** START OF Listed entries **
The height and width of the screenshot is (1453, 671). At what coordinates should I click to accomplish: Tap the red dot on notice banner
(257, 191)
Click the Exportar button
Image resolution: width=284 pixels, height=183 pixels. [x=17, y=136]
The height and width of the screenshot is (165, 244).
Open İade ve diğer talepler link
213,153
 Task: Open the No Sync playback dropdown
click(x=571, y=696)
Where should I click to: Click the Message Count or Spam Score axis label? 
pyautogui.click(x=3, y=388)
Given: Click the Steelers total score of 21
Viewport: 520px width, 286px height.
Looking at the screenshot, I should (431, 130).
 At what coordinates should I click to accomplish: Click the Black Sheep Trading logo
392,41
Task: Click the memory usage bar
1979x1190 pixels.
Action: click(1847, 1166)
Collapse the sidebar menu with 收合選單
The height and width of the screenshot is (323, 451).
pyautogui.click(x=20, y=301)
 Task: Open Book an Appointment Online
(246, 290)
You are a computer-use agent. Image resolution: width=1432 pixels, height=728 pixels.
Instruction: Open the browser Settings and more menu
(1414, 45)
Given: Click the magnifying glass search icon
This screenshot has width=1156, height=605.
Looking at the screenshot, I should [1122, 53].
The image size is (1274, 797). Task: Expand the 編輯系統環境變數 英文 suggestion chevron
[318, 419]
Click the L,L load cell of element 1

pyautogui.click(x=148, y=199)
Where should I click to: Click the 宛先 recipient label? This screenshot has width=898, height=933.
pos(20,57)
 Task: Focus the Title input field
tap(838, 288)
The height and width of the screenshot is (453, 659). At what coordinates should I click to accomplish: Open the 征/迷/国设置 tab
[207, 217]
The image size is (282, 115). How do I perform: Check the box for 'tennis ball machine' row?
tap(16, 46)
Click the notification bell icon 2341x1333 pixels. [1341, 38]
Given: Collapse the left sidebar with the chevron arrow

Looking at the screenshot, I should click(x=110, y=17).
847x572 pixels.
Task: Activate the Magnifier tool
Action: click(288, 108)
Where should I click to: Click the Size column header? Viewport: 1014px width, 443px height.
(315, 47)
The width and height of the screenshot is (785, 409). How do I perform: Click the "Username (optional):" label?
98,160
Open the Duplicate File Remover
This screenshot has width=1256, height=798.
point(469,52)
** END OF Listed entries **
## Task requirements
Reproduce the records from the line containing "The image size is (282, 115)." through the end of the records, renaming "sidebar" to "side panel" and leaving everything else unchanged.

## Solution
The image size is (282, 115). How do I perform: Check the box for 'tennis ball machine' row?
tap(16, 46)
Click the notification bell icon 2341x1333 pixels. [1341, 38]
Given: Collapse the left side panel with the chevron arrow

Looking at the screenshot, I should click(x=110, y=17).
847x572 pixels.
Task: Activate the Magnifier tool
Action: click(288, 108)
Where should I click to: Click the Size column header? Viewport: 1014px width, 443px height.
(315, 47)
The width and height of the screenshot is (785, 409). How do I perform: Click the "Username (optional):" label?
98,160
Open the Duplicate File Remover
This screenshot has width=1256, height=798.
point(469,52)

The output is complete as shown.